We’re not in any other contact and I’ve blocked him on social media, but short of leaving town, I don’t know what to do about this guy and feel like scum for every time he’s wheedled me into tolerating him. This guy’s needled me into hugging him before and the thought makes me wretch. My heart sinks when I hear his voice. What do you think, Doc?
Carpenter In Training
Dear Dr. NerdLove:
I have a friend that I’ve known since college and we’ve kept in contact well after I graduated. However, due to our own responsibilities, we had times when we wouldn’t contact each other for months at a time. But when we did reconnect, it was almost like that hiatus never happened. I consider this person a close friend who loves the same nerdy things even more than I do.
Recently (I’d say over the course of a year and a half), we’ve been talking more frequently. In October of last year, he invited me to spend the day with him at NYCC (New York Comic Con). Had a dope- ass time with him. I actually hung out with him at his place for about 4 hours last week and I had a great time. He said he enjoyed having me over as well. We didn’t do anything except game and chat (we are both fairly introverted). During one of our conversations, he told me that as long as I let him know when, I can show up at his place pretty much whenever. He even mentioned that I could also spend the night if I wanted, something that no male has ever offered to me. I’m someone with no dating experience, so I’m not sure what would be the proper way of thinking about his offer.
He has since invited me out to other events and for me to come over to his place again. And honestly, he’s an awesome dude to be around, and I even developed a bit (that’s putting it mildly) of a crush on him. I’m keeping all of my expectations low, in case it turns out that he just likes hanging out with me.
That being said, deep down, I believe that he is developing feelings for me. I’ve hung out with him multiple times at his house. We’ve moved on from just gaming to watching movies together. During the movie, I even sometimes catch him staring at my face, and when we have conversations, he positions himself facing me and maintains eye contact. It actually sometimes get awkward. My recent visit had him complimenting my hair, which I totally wasn’t expecting. He opens up to me a lot as well. And when it’s time for me to leave, he seems reluctant to let me go.

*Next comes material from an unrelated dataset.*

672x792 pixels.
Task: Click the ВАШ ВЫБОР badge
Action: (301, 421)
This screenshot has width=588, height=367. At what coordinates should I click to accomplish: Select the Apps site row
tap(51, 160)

So, yeah, I’m here asking for advice; how would you interpret this behavior? Please help a poor, inexperienced soul out.
Thanks in advance.
Reading The Tea Leaves
I (29F) have been dating my boyfriend (32M) for almost a year and I’m jealous of the relationship he has with his ex. He texts with his ex all day and he tells me they are just really good friends. They rarely hang out in person. This woman has been in his life for 6 years and they were engaged to be married. The engagement ended because they disagreed about the subject of children.
I feel like they have a connection that I’ll never have with him. He tells me that they are just friends and he loves me. I feel like I’m the backup and they will reconnect in the future thus leaving me. Am I crazy for feeling jealous?